In this other thread, I mentioned that the Editions strategy necessarily left some of the other things we do in the shadows. I also think that, as we are at the end of 2014’s “Fedora.next” plan and are now figuring out our next phase, we can do more for those parts of the project.
There are two different places this manifests, which I think require different approaches to address.
First, there are areas where there are technology overlaps. GNOME and KDE, Xfce, Cinnamon, and other desktop environments; Kubernetes and Mesos. Canonical has addressed this for desktops with “go be a second-class dervative distro if you want” – Kubuntu, Xubuntu, etc., each have their own whole separate websites with their own independent domain names. (And Wikipedia pages, and Distrowatch entries.) That kind of separatation is not what we want in Fedora, and I’ll pretty fiercly fight back against anyone who says that the Fedora teams working on these things are “second class citizens” — but, sure, I am not oblivious to the way it feels sometimes. We could do this better.

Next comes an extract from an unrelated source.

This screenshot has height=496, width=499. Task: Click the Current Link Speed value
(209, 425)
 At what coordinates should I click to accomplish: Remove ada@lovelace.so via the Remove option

Second, there are niche areas which are definitely targetted solutions for users within the mission, but which aren’t our chosen focuses. Former F- Brian Exelbierd (hi @bex!) liked to talk about Fedora for Llama Farmers — awesome, and we love it (
!) but not something we probably want to make the first thing all users are presented with. Likewise, Fedora Python Classroom Lab, Fedora Design Suite, Fedora Computational Neuroscience. These are also all kind of sidelined by the Editions plan.
I know many people are confused by the “Labs vs Spins” distinction, so we officially dropped that naming (although not yet the websites, because… declaration and implementation are two different things). But the above split is really what that division is about.
This post was too big for a footnote, so I broke it out into its own thing. I don’t necessarily have a question I’m looking answered here, but as always I’d love your thoughts and ideas.